Ceramic nanolattices hold up under pressure

Apply a large enough stress to a piece of brittle material and it will break—most likely at a preexisting flaw or weak spot. Flaws thereby reduce the fracture strength of real materials relative to their theoretical maxima, sometimes by orders of magnitude. That reduction can be well predicted by the expected statistical distribution of flaw sizes, which depends on the sample’s size.

Reduce the sample’s dimensions below a micron or so and the picture changes. Submicron single crystals of metal or ceramic, whether they contain flaws or not, are much stronger than their bulk counterparts. ¹ Furthermore, a submicron sample is no more likely to break at a flaw than anywhere else. The reasons for that size effect remain unclear. But it’s been noted that fracture-resistant biomaterials—such as shells, bone, and tooth enamel—are made up of just such submicron mineral crystals embedded in a protein matrix. ² (For more on the structure and properties of bone, see the article by Rob Ritchie, Markus Buehler, and Paul Hansma, Physics Today, June 2009, page 41 .) The secret of their strength may lie in the size effect.

Now Julia Greer and colleagues have taken a step toward exploiting the size effect to produce strong, lightweight materials. ³ They fabricated lattices with submicron dimensions, such as the one shown in figure 1, made up of hollow struts of titanium nitride, a brittle ceramic. Under deformation, the lattices exhibited material properties close to the theoretical limit for TiN.

Smaller is stronger

Two years ago researchers at HRL Laboratories in Malibu, California, and their collaborators (including Greer) developed a technique for building hollow metal lattices. ⁴ (See Physics Today, January 2012, page 13 .) Those lattices had some extraordinary material properties—most notably, their ultralow density. But their unit cells had dimensions of hundreds of microns to millimeters, far too large to exhibit the size effect.

Greer and colleagues used similar techniques to construct their TiN lattices, with some important modifications to allow them to reach a 100-times-smaller size scale. First, to produce a polymer scaffold using a negative photoresist (a liquid polymer that hardens when exposed to bright light), they programmed a computer-controlled focused laser to “draw” the desired three-dimensional structure in the liquid photoresist. Then they deposited alternating monolayers of titanium and nitrogen onto the scaffold to form a 75-nm layer of TiN. Finally, they etched away the polymer scaffold using an oxygen plasma treatment.
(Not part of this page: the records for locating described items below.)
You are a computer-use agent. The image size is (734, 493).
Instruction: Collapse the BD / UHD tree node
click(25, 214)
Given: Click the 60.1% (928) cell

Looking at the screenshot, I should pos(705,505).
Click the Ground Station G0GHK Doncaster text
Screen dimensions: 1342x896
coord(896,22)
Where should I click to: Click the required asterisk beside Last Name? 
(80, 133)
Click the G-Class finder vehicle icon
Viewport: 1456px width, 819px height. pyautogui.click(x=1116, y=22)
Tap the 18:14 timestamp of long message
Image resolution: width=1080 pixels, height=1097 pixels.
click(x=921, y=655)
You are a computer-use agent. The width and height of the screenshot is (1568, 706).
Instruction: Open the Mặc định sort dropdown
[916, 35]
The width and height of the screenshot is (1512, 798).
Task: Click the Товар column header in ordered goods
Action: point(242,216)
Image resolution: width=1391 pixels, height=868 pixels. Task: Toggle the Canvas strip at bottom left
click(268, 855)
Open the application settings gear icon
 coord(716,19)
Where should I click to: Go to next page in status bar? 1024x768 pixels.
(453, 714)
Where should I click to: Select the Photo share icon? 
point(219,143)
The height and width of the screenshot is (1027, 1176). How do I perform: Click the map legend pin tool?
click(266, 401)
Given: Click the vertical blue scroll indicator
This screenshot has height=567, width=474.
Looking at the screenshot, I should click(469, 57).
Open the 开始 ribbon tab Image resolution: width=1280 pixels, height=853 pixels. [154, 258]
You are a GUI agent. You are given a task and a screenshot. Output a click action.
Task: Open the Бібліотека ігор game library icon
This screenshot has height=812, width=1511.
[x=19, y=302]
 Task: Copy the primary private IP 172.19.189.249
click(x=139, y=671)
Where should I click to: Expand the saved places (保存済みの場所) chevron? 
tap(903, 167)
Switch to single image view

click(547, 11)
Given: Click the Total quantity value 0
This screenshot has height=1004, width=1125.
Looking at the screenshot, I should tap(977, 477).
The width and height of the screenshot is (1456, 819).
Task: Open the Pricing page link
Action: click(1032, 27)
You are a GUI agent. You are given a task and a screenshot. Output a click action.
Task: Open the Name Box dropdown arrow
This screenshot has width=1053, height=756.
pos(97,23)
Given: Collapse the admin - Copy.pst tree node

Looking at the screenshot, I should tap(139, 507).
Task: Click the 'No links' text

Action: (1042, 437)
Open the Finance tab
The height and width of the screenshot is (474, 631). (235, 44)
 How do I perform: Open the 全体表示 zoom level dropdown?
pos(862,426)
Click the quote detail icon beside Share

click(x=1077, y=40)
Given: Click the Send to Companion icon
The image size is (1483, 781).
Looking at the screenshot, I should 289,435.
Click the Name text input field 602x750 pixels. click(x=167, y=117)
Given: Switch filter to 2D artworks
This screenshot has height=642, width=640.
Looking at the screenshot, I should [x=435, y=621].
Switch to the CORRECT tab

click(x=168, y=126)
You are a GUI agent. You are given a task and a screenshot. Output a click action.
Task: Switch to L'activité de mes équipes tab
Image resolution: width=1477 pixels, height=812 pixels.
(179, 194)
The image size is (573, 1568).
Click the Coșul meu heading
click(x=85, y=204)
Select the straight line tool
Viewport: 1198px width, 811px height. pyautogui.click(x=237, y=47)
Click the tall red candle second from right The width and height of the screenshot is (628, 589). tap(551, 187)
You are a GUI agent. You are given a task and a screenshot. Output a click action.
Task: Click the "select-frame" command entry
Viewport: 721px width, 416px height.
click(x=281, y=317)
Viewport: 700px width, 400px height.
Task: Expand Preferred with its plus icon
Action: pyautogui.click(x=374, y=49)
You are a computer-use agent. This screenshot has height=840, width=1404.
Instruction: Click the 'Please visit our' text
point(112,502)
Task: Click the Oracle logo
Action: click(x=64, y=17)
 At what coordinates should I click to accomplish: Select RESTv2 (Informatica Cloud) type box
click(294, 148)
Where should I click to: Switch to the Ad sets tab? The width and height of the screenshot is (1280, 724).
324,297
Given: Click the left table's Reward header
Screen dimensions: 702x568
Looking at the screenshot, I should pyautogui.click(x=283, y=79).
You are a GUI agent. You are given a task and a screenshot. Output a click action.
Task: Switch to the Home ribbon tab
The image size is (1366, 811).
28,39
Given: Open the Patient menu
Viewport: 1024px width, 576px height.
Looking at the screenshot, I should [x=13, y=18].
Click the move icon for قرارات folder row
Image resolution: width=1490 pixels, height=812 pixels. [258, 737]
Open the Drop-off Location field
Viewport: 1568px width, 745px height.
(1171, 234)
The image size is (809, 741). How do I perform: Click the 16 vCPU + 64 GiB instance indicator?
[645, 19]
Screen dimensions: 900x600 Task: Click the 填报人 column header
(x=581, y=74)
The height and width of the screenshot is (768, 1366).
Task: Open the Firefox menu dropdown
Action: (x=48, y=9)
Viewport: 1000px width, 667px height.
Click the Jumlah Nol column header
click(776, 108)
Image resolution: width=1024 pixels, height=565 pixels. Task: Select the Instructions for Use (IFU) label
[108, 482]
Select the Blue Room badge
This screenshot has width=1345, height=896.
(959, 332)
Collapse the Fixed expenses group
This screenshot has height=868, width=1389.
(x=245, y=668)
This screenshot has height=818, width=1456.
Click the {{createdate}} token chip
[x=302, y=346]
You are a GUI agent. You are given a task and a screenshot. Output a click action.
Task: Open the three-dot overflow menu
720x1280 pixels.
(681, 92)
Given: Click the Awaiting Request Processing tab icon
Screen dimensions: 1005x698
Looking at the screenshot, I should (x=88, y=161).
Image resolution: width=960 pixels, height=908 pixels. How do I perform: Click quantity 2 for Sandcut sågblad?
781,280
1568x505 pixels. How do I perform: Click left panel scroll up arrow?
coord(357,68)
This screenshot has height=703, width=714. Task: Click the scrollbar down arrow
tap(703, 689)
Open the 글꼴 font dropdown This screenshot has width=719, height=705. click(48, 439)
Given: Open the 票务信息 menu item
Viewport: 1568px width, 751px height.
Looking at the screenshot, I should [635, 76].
To test the strength of their TiN lattices, the researchers applied a compressive load while observing the system with a scanning electron microscope, as shown in figure 2. When an octahedral lattice was distorted until it broke, it exhibited a tensile strength of 1.75 GPa. (Even though the lattice as a whole was compressed, the failure occurred in a component that was under tension.) In comparison, the theoretical tensile strength for flawless TiN is estimated to be 3.27 GPa. Typical real bulk samples of TiN and other brittle ceramics have tensile strengths in the tens to hundreds of megapascals.

Furthermore, unlike bulk TiN, the lattices could bend significantly without breaking and spring back nearly to their original shape, even after 30 cycles of deformation. “Ceramics are not supposed to do that,” says Greer. “Imagine a piece of chalk that was bending and deforming and never breaking!”

The Caltech researchers are continuing to experiment with different lattice structures and materials, but so far their lattices are just 100 µm or so on a side. Drawing the lattice into the photoresist with a single focused laser gives them a lot of flexibility in the structures and dimensions they can achieve, but it doesn’t lend itself to mass production. As Greer explains, “That is the biggest roadblock” to developing engineering materials that capitalize on the size effect. “What someone needs to do now is develop a manufacturability route.”